### [Set problem]
Format every line of the entries below as a Markdown table with the columns Row and Line. Row holds a running number and Line holds the line. Skip blank lines and omit the pictures.

====== Available records

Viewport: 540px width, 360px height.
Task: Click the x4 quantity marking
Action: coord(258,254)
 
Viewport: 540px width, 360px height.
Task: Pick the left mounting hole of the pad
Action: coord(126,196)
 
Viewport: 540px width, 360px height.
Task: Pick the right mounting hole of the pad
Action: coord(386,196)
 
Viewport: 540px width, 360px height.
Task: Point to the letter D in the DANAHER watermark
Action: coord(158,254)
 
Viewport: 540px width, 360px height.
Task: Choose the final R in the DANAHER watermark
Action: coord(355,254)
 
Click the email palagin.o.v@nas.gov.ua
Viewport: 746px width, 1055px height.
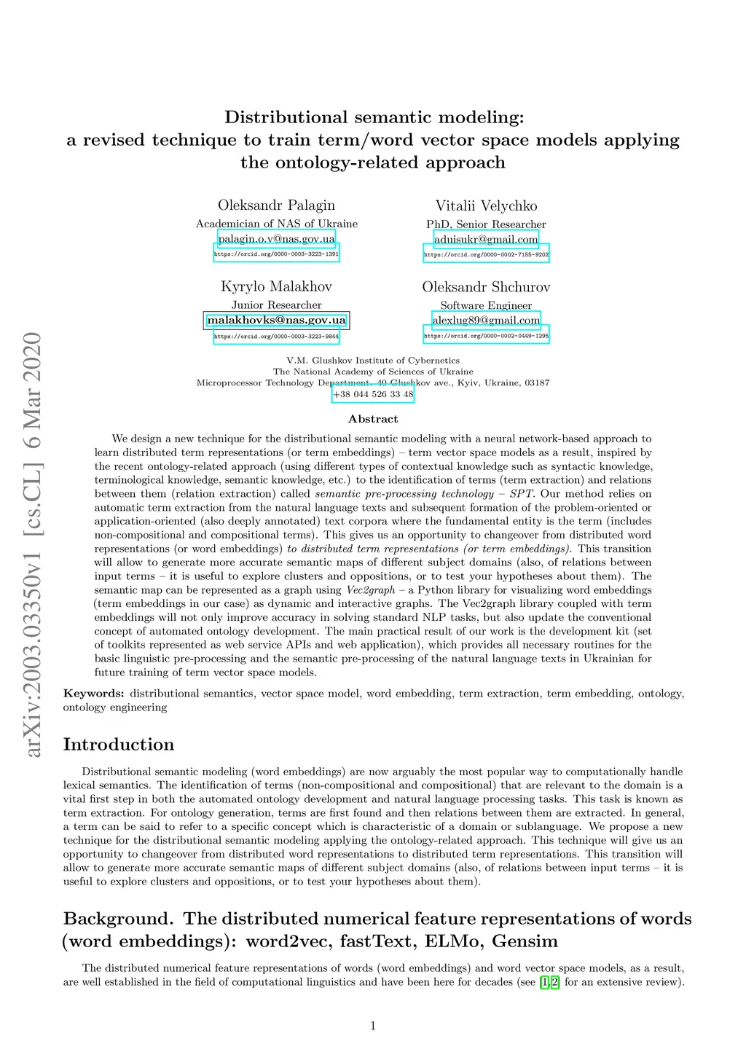[x=277, y=239]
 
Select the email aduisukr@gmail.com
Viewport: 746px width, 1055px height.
[x=486, y=239]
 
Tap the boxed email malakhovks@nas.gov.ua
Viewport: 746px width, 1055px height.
[x=276, y=320]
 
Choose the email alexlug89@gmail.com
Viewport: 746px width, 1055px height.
[x=486, y=320]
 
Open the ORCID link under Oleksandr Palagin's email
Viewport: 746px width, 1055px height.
[x=276, y=254]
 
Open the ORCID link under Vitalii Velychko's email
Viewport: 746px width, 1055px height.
[x=486, y=254]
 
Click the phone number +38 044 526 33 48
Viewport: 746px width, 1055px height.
[x=373, y=394]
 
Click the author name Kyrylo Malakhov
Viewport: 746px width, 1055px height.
[x=276, y=286]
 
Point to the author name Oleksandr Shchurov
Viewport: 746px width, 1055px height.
[x=486, y=287]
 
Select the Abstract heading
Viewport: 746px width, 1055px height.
[x=373, y=419]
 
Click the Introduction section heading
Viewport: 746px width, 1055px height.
[x=119, y=744]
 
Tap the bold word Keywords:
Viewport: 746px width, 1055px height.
[x=93, y=694]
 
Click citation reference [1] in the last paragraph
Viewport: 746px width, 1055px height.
[x=544, y=982]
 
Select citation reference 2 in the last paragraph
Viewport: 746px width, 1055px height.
[x=554, y=982]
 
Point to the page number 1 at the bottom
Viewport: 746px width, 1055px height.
[x=373, y=1026]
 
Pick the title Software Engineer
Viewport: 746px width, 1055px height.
[x=486, y=305]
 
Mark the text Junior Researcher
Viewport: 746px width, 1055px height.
[x=276, y=305]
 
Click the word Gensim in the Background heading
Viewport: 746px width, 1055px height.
[x=525, y=941]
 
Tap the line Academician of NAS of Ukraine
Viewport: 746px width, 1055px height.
[x=277, y=224]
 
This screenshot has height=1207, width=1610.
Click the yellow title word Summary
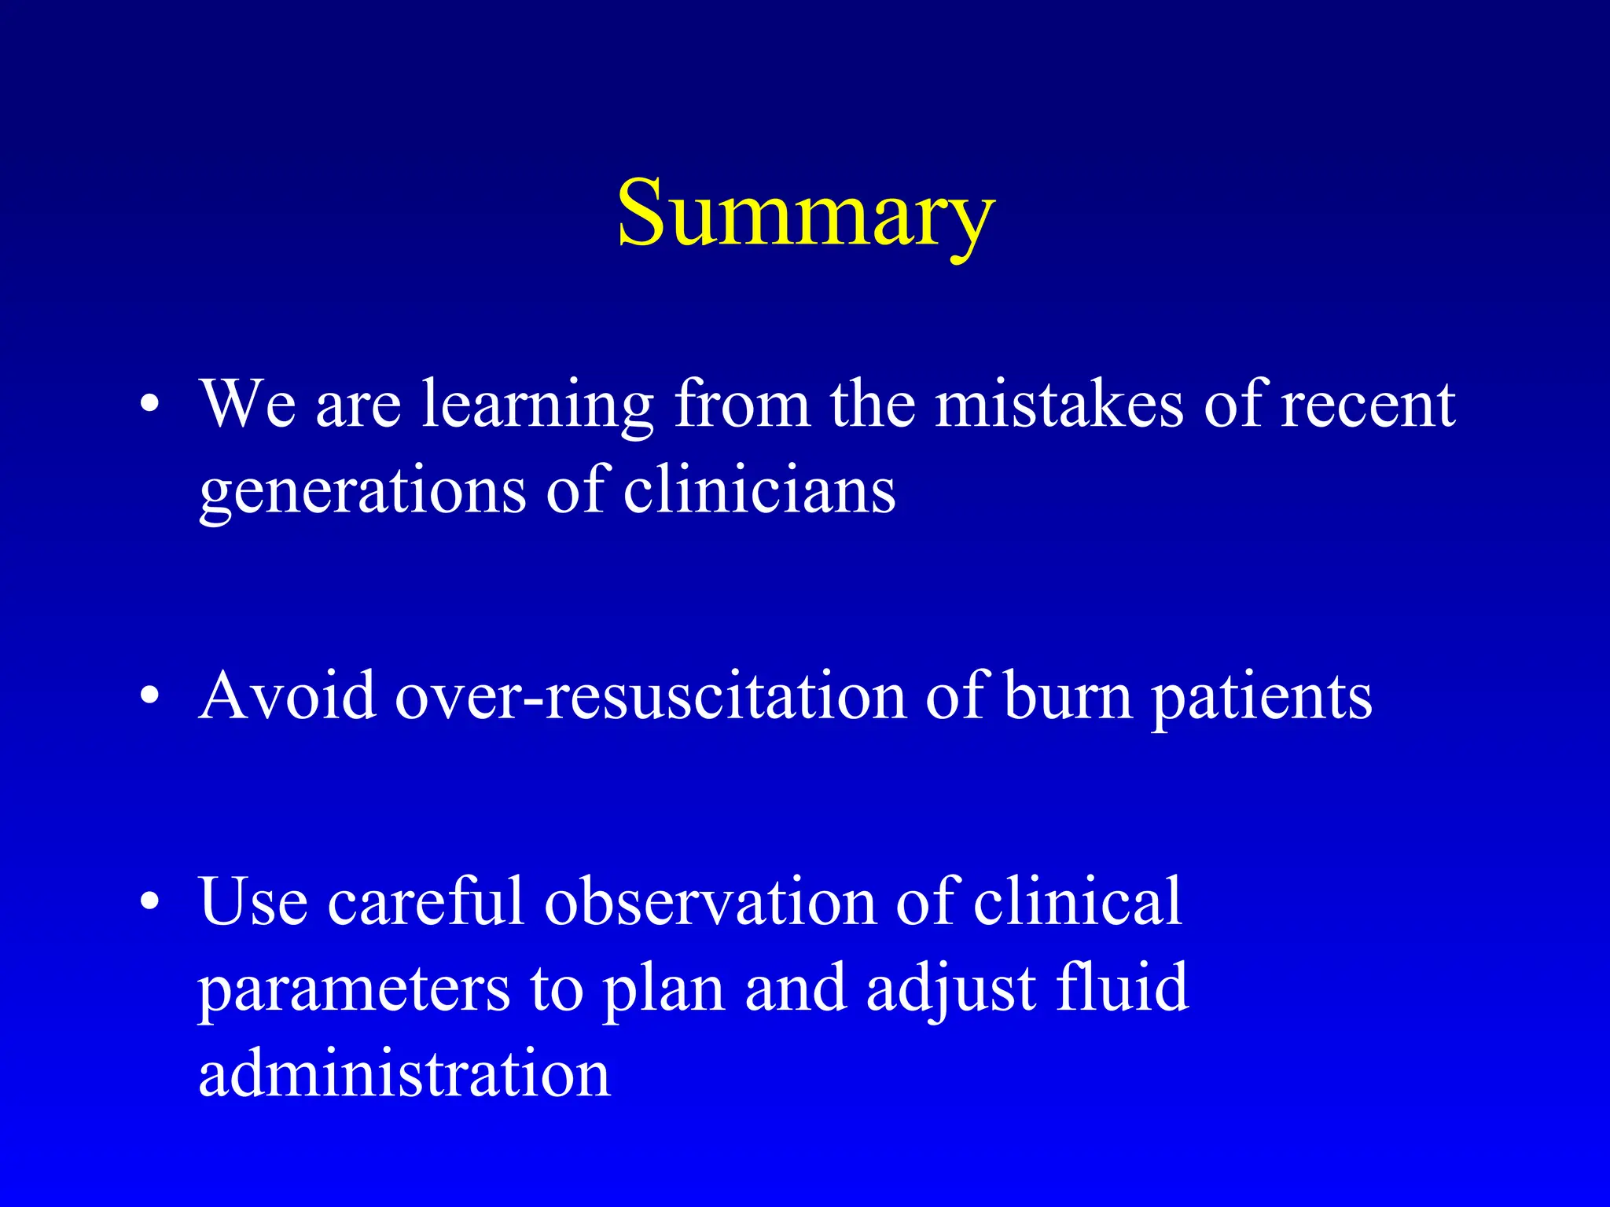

============

### [Output for this task]
| Row | Line |
|---|---|
| 1 | Viewport: 540px width, 360px height. |
| 2 | Task: Click the x4 quantity marking |
| 3 | Action: coord(258,254) |
| 4 | Viewport: 540px width, 360px height. |
| 5 | Task: Pick the left mounting hole of the pad |
| 6 | Action: coord(126,196) |
| 7 | Viewport: 540px width, 360px height. |
| 8 | Task: Pick the right mounting hole of the pad |
| 9 | Action: coord(386,196) |
| 10 | Viewport: 540px width, 360px height. |
| 11 | Task: Point to the letter D in the DANAHER watermark |
| 12 | Action: coord(158,254) |
| 13 | Viewport: 540px width, 360px height. |
| 14 | Task: Choose the final R in the DANAHER watermark |
| 15 | Action: coord(355,254) |
| 16 | Click the email palagin.o.v@nas.gov.ua |
| 17 | Viewport: 746px width, 1055px height. |
| 18 | [x=277, y=239] |
| 19 | Select the email aduisukr@gmail.com |
| 20 | Viewport: 746px width, 1055px height. |
| 21 | [x=486, y=239] |
| 22 | Tap the boxed email malakhovks@nas.gov.ua |
| 23 | Viewport: 746px width, 1055px height. |
| 24 | [x=276, y=320] |
| 25 | Choose the email alexlug89@gmail.com |
| 26 | Viewport: 746px width, 1055px height. |
| 27 | [x=486, y=320] |
| 28 | Open the ORCID link under Oleksandr Palagin's email |
| 29 | Viewport: 746px width, 1055px height. |
| 30 | [x=276, y=254] |
| 31 | Open the ORCID link under Vitalii Velychko's email |
| 32 | Viewport: 746px width, 1055px height. |
| 33 | [x=486, y=254] |
| 34 | Click the phone number +38 044 526 33 48 |
| 35 | Viewport: 746px width, 1055px height. |
| 36 | [x=373, y=394] |
| 37 | Click the author name Kyrylo Malakhov |
| 38 | Viewport: 746px width, 1055px height. |
| 39 | [x=276, y=286] |
| 40 | Point to the author name Oleksandr Shchurov |
| 41 | Viewport: 746px width, 1055px height. |
| 42 | [x=486, y=287] |
| 43 | Select the Abstract heading |
| 44 | Viewport: 746px width, 1055px height. |
| 45 | [x=373, y=419] |
| 46 | Click the Introduction section heading |
| 47 | Viewport: 746px width, 1055px height. |
| 48 | [x=119, y=744] |
| 49 | Tap the bold word Keywords: |
| 50 | Viewport: 746px width, 1055px height. |
| 51 | [x=93, y=694] |
| 52 | Click citation reference [1] in the last paragraph |
| 53 | Viewport: 746px width, 1055px height. |
| 54 | [x=544, y=982] |
| 55 | Select citation reference 2 in the last paragraph |
| 56 | Viewport: 746px width, 1055px height. |
| 57 | [x=554, y=982] |
| 58 | Point to the page number 1 at the bottom |
| 59 | Viewport: 746px width, 1055px height. |
| 60 | [x=373, y=1026] |
| 61 | Pick the title Software Engineer |
| 62 | Viewport: 746px width, 1055px height. |
| 63 | [x=486, y=305] |
| 64 | Mark the text Junior Researcher |
| 65 | Viewport: 746px width, 1055px height. |
| 66 | [x=276, y=305] |
| 67 | Click the word Gensim in the Background heading |
| 68 | Viewport: 746px width, 1055px height. |
| 69 | [x=525, y=941] |
| 70 | Tap the line Academician of NAS of Ukraine |
| 71 | Viewport: 746px width, 1055px height. |
| 72 | [x=277, y=224] |
| 73 | This screenshot has height=1207, width=1610. |
| 74 | Click the yellow title word Summary |